Brasília recebe na quarta-feira, 23 de junho, o projeto “Memória Não Morrerá”, desenvolvido por coletivos de bordadeiras de todo o Brasil em lembrança aos mortos pela Covid-19. Às 9 horas, cerca de 40 metros de painéis bordados com os nomes das vítimas da pandemia serão expostos em frente ao Congresso Nacional. Entre os homenageados, a Auditora-Fiscal do Trabalho Patrícia Galvêas – morta em 27 de abril; a jornalista do SINAIT Nilza Murari – morta em 23 de abril, e seu pai, Jairo Murari – morto em 24 de março. No sábado, 19 de junho, o País registrou mais de meio milhão de mortos pela Covid-19.

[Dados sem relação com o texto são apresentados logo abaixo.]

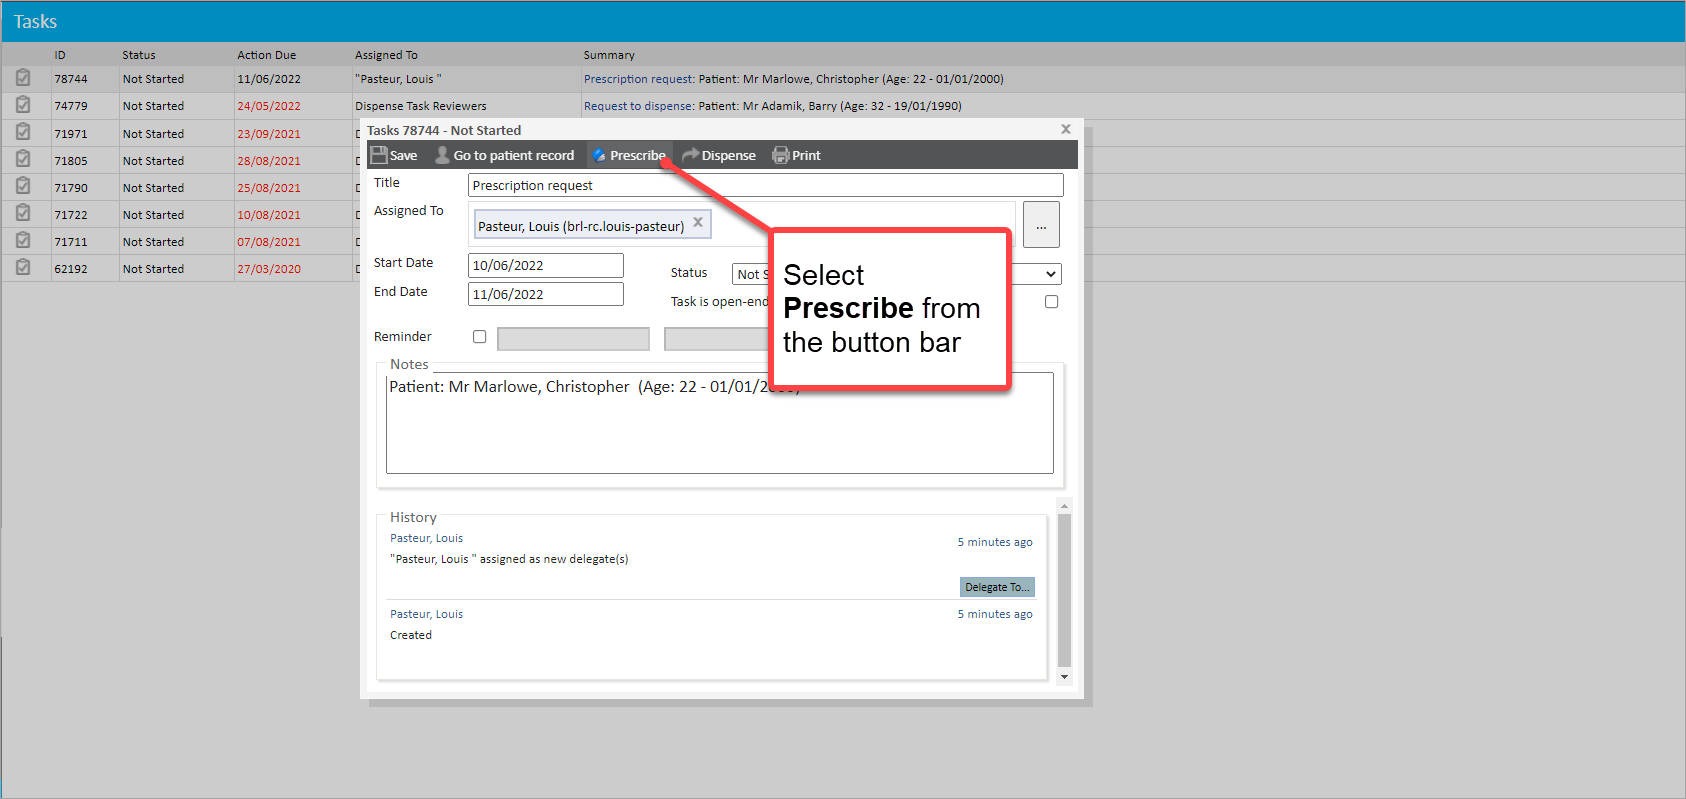
Task: Open assignee picker with ellipsis button
Action: 1041,225
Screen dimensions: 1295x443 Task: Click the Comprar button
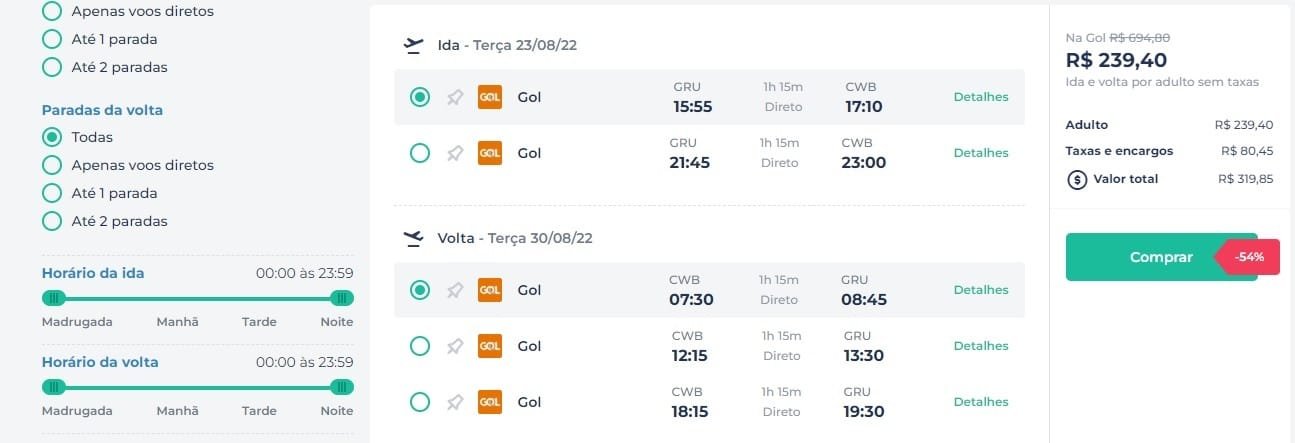click(x=1161, y=257)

Para marcar a exposição dos painéis, será realizada uma cerimônia em forma de réquiem pela memória das vítimas, também às 9 horas, na entrada do prédio do Congresso Nacional. Para os organizadores da iniciativa, é uma oportunidade para que parentes e amigos se despeçam dos seus mortos, já que muitos se viram impedidos de realizar as tradicionais cerimônias fúnebres.

A abertura terá um momento de silêncio pelos mortos e uma fala de representante dos grupos de bordadeiras sobre o propósito do projeto “Memória Não Morrerá”. Depois, os 14 painéis serão conduzidos em cortejo pelos participantes e colocados no gramado do Congresso, acompanhados de flores. Outras entidades, lideranças e parlamentares também se manifestarão.

Até maio, os painéis reuniam cerca de 2 mil nomes de pais, mães, tios e tias, primos e primas, filhos e filhas, avós, e amigos e amigas queridos, vítimas da Covid-19. Os bordados têm sido feitos por coletivos e indivíduos de várias partes do Brasil e do exterior, atendendo ao chamamento do coletivo Linhas do Rio.

Nos quase 40 metros de painéis bordados, nomes, corações, retratos, frases e símbolos que expressam solidariedade, respeito, dor, amor, indignação, revolta e a certeza de que é preciso reagir e transformar o luto em luta. “Ainda não é possível enxergar o ponto final desse trabalho. Mas ele mantém viva a memória dos irmãos que se foram. Eles estão presentes sempre que os painéis são expostos”, afirmam os organizadores da iniciativa.

Lugares

Os painéis estão rodando o País. No dia 30 de abril, foram exibidos em manifestação organizada pela Ong Rio de Paz, na praia de Copacabana, e no Arpoador, em Ipanema, na capital fluminense.

Em 23 de maio, estiveram na missa solene de Pentecostes na Paróquia de São Miguel Arcanjo, em São Paulo, celebrada pelo padre Julio Lancellotti. Na ocasião, o material foi abençoado pelo sacerdote.